What the task requires - Reproduce the slicing technology article word for word.

Text section -
—————
Slicing technology: An innovative edge
Blade sharpeners, embedded chips and vision technology continue to keep slicers running.
"Trying to slice bacon with a dull blade is like having a screen door on a submarine — in either case you are in trouble,” says Mike Bliss, vice president of operations at Butterball.
The meat industry certainly has many important factors to consider when selecting slicers — not least among them sharpeners — such as sturdiness, efficiency, ergonomics, speed and sanitation. And in terms of features processors find most helpful to daily operations, most manufacturers of slicers now offer blade sharpeners.
“This is crucial when operating multiple lines, and in my opinion, is worth the investment,” Bliss says. Manufacturers also are installing high-tech technology so processors can better monitor slicers.
“We now see slicers offered with an embedded chip in the blade that allows processors to better track how often and how many times the blade has been sharpened,” Bliss says. “We’ve found that feature to be extremely helpful.”
Moreover, vision technology is also receiving renewed attention.
—————
Collected material -
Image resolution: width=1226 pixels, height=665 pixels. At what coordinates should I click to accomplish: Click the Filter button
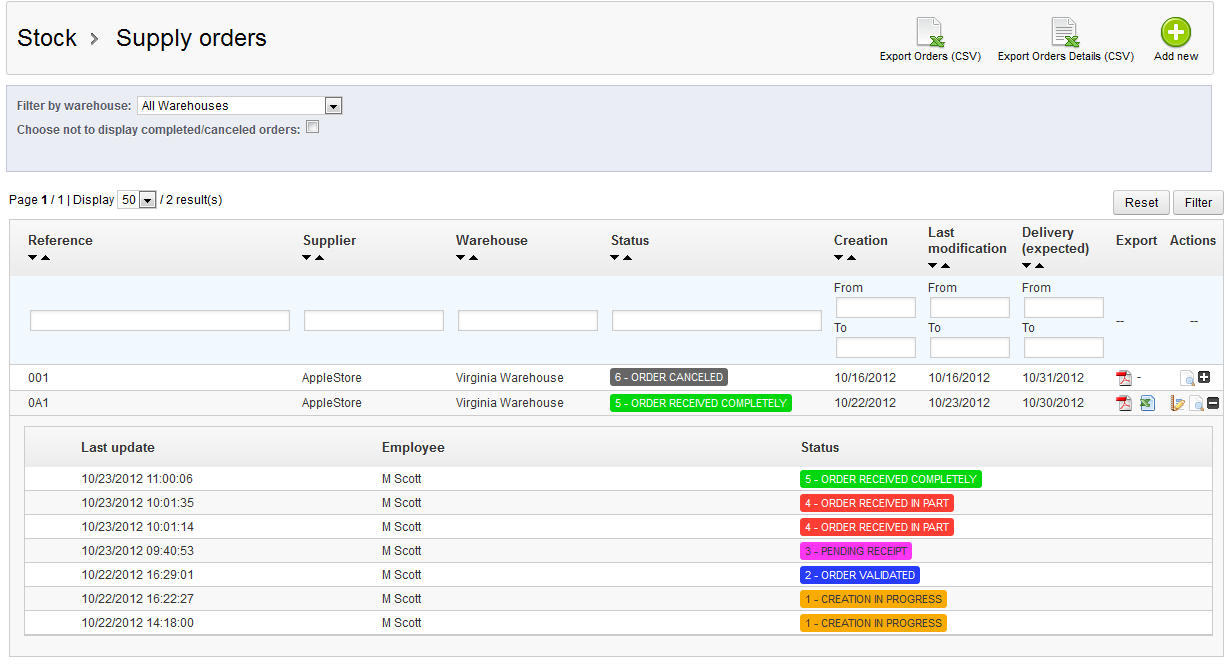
—————
Full solution -
Slicing technology: An innovative edge
Blade sharpeners, embedded chips and vision technology continue to keep slicers running.
"Trying to slice bacon with a dull blade is like having a screen door on a submarine — in either case you are in trouble,” says Mike Bliss, vice president of operations at Butterball.
The meat industry certainly has many important factors to consider when selecting slicers — not least among them sharpeners — such as sturdiness, efficiency, ergonomics, speed and sanitation. And in terms of features processors find most helpful to daily operations, most manufacturers of slicers now offer blade sharpeners.
“This is crucial when operating multiple lines, and in my opinion, is worth the investment,” Bliss says. Manufacturers also are installing high-tech technology so processors can better monitor slicers.
“We now see slicers offered with an embedded chip in the blade that allows processors to better track how often and how many times the blade has been sharpened,” Bliss says. “We’ve found that feature to be extremely helpful.”
Moreover, vision technology is also receiving renewed attention.